School Administrators

Cyberbullying and Student Safety


The advancements in technology have been tremendously beneficial.  These wonderful improvements in technology present new challenges for school administrators, however.  Twitter, Facebook, blogs and etc. are constantly frequented and used by numerous K-12 students.  School administrators must handle problems that occur on Facebook and Twitter, which largely occur while students aren’t at school.  Many students across the nation are engaging in cyberbullying, primarily through Facebook and Twitter.  Administrators already have a difficult job of preventing and responding to disciplinary problems that transpire on their campuses; now, they have to think critically about how to address cyberbullying that takes place off-campus.

Social media employed wisely and purposely proves to be valuable.  Unfortunately, too many students use Facebook and Twitter as vehicles for intimidation, hate and aggression.

Cyberbullying is a phenomenon that cannot be simply addressed by administrators—it requires a collective effort.  Parents must do a better job of monitoring their children’s online activities.  It’s not a matter of functioning as “Big Brother” toward your children; it’s a matter of committed parenting.  If you deeply love your children, you will be concerned about how they behave in all spaces, including online.  When parents discover their children are involved in cyberbullying, they need to contact administrators immediately, and they need to take all necessary steps to end cyberbullying.

Students who are interested in maintaining safe schools need to report cyberbullying when they witness it.  Let administrators know when you see activities on Facebook and Twitter that constitute bullying.  If you’re being bullied online, let your parents and school administrators know.  Don’t wait until the bullying gets out of control to inform your parents and school administrators.  You should let them know that you’re being bullied when it first begins.

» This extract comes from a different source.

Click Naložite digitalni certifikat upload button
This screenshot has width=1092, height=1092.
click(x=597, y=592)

Your life could depend on you mustering the courage to disclose with your parents and school administrators that you’re being bullied.

If you’re not being bullied online, don’t encourage others to bully people.  Laughing at others who are being bullied is a form of participating and encouraging bullying.  Bullies like attention and when you laugh at what they do, they feed off of your laughter and increase in their intensity.

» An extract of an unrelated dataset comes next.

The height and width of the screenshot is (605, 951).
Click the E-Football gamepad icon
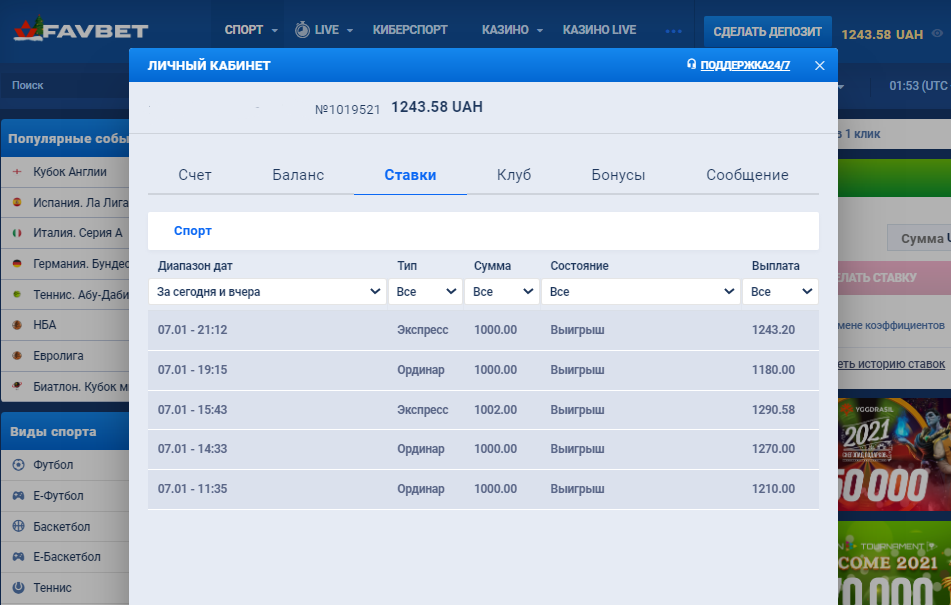coord(18,496)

While it’s important for school administrators to be proactive about cyberbullying, they must understand that they cannot react (or overreact) to everything that’s reported.  It’s not wise to address every ephemeral argument between students on Facebook and Twitter.

More research should be devoted to helping school administrators to fight cyberbullying.  A national think tank composed of administrators, teachers, students, legislators, law enforcement officials, counselors, psychologists, and etc. should be convened to discuss cyberbullying and to establish best practices for combating it.  Scholars need to engage in more research that helps school administrators better respond to cyberbullying.  In the aftermath of the Sandy Hook Elementary mass shootings, we must learn valuable lessons about how we have to do a better job of preventing tragedies from happening at our schools.  We will never end all tragedies from occurring, but this does not mean that we shouldn’t do all we can to prevent the ones we’re able to thwart.  If we see the potential of bullying taking place online that could lead to something drastic, we all have a responsibility to do what we can to stop it.

Although the current national discourse about school safety is predominantly focusing on guns, let’s be sure to place a high priority on cyberbullying, especially cyberbullying on Facebook and Twitter.

Antonio Maurice Daniels

University of Wisconsin-Madison

Open Letter to School Administrators

Dear School Administrators:

When you’re observing and evaluating teachers in their classroom, it’s vital that they have all of the information about what you expect from them before you enter their classrooms.  If you haven’t done a good job of providing them with feedback, then you cannot expect them to be the type of teachers you consider to be effective teachers.  When you’re observing and evaluating teachers, they need direct instruction about what you expect from them in the classroom.  How can teachers do the jobs you expect for them to do when they never receive specific training on what you expect from them?

When you expect teachers to follow guidelines for a standards-based classroom, you cannot simply give them a standards-based classroom checklist and leave them to interpret the standards-based classroom checklist and expect them to be ready for you to come in and observe and evaluate their performance in the classroom. How silly is that?  When you do this, it seems like you are setting the teachers up for failure—either intentionally or unintentionally.

Be fair to teachers and give them all of the information, training, materials, equipment, and etc. they need to be effective teachers.  Before you begin grading teachers and asking them to grade themselves, how about you grade yourselves first.  When you begin to engage in critically assessing yourselves first, then you may discover just why your teachers are not performing to a level that meets your expectations.

Although it is vital for students to perform well on standardized tests, you have to place a stronger emphasis on giving teachers credit for the ways they motivate students to learn.  Many students would care less about a standardized test if they didn’t have teachers who are motivating them to care about the standardized test they have to take.  When people run into your offices telling you about what a teacher is doing and not doing, begin to question the value and credibility of person who is telling you something a teacher does or does not do that doesn’t have an impact on student motivation and student academic achievement.

Some of you need to stop hiding behind your desks and computers and address the teachers you truly have problems with, instead of sending out emails addressed to everyone, making it appear like you’re having problems with a great number of teachers when it’s really just several teachers.

Many teachers are doing a great job and really care about their students.  Be sure that you’re not doing things that will cause those teachers to leave the profession or your school.  You don’t want the good or great teachers to leave your school while the ones who are just there to get a check remain.  When you try to communicate to your teachers that you appreciate the job that they are doing, be sure that your words and actions evince that you truly mean what you’re attempting to communicate.

We all want the best for all of our students.  Therefore, since you’re the leaders of our schools, then make sure you’re doing all you can to empower your teachers to be the best they can be.